ひ、と恐怖で引きつった声がヴィヴィアの喉から溢れた。みるみる間に彼女の表情がより強い恐怖で彩られていく。
「失礼します、チェスロック様」
本性を現した怪異は、完全にヴィヴィアを食らう対象として見ている――。
それを肌で感じ取り、イツカは一言断ってからヴィヴィアの両足の下に手を入れた。もう片方の手は彼女の背中に回し、立ち上がりながら彼女の身体を持ち上げる。
いわゆる横抱きでイツカがヴィヴィアを抱き上げた瞬間、人工怪異が床を蹴り、イツカへ飛びかかった。
だが。
『おいおい、俺を無視するたァいい度胸じゃねェかァ?』
『ギィィィィ――!』
怪異の牙がイツカとヴィヴィアに届くことはない。
イリガミ様がすかさず怪異へ飛びかかり、再度首元へ食らいつく。容赦なく牙を食い込ませ、再度軽々と壁に向かって投げつけた。
がしゃん、がだん。大きな音をたて、射線上にあったテーブルや椅子が次々になぎ倒され、棚や飾られていた調度品が倒れて破損した。

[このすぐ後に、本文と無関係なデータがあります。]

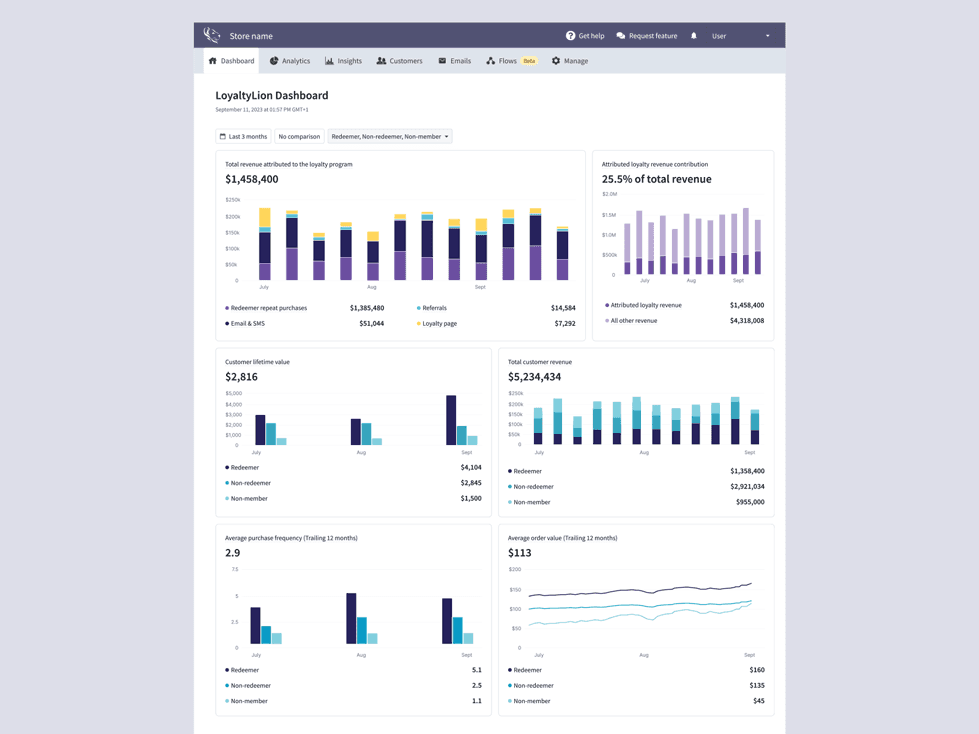
Task: Click the Manage gear icon
Action: coord(556,60)
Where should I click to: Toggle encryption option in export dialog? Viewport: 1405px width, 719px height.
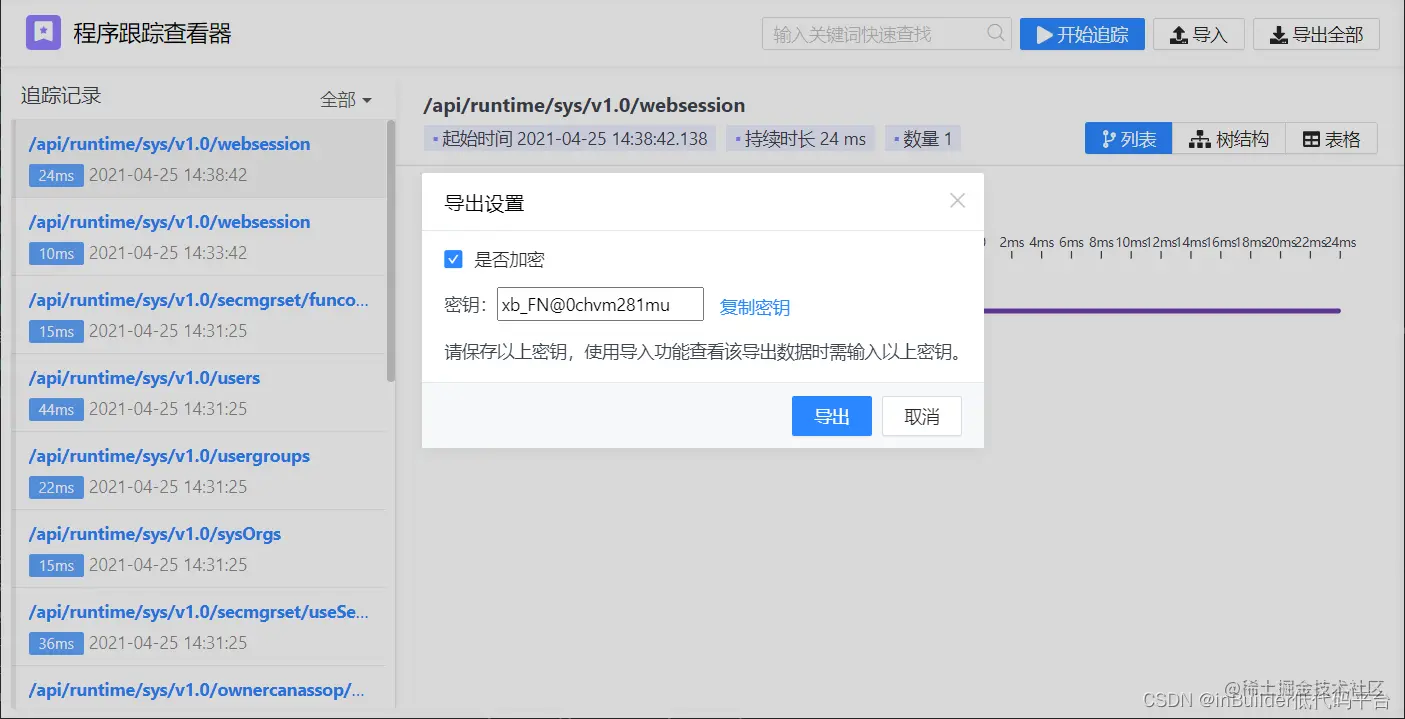[x=453, y=259]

軽やかな動きでイツカの傍に立ち、イリガミ様がちらりと部屋の出入り口へ視線を向けた。
『おひいさん。ちょいと下がってなァ。おひいさんとあの坊主がどうするか決める前にそいつに何かあったら納得できないだろォ』
「ええ、もちろん。あなたもこちらへ」
ぎゅっとヴィヴィアを落とさないよう、しっかり抱え直す。
そうしながら、イツカはヴィヴィアの傍にいたメイドにも声をかけた。
強い恐怖に彩られた表情でメイドが頷いた――そのときだった。
「一体何事だ!?」
こちらへ近づいてくる足音が聞こえ、ばたんと勢いよく扉が開かれる。
ばっと弾かれたように視線を向ければ、すっかり見慣れた姿がイツカの目に飛び込んできた。
「フレーデガル様」
フレーデガル・ネッセルローデ。
イツカたちが滞在する屋敷の主であり、今回の依頼主である彼の姿がそこにはあった。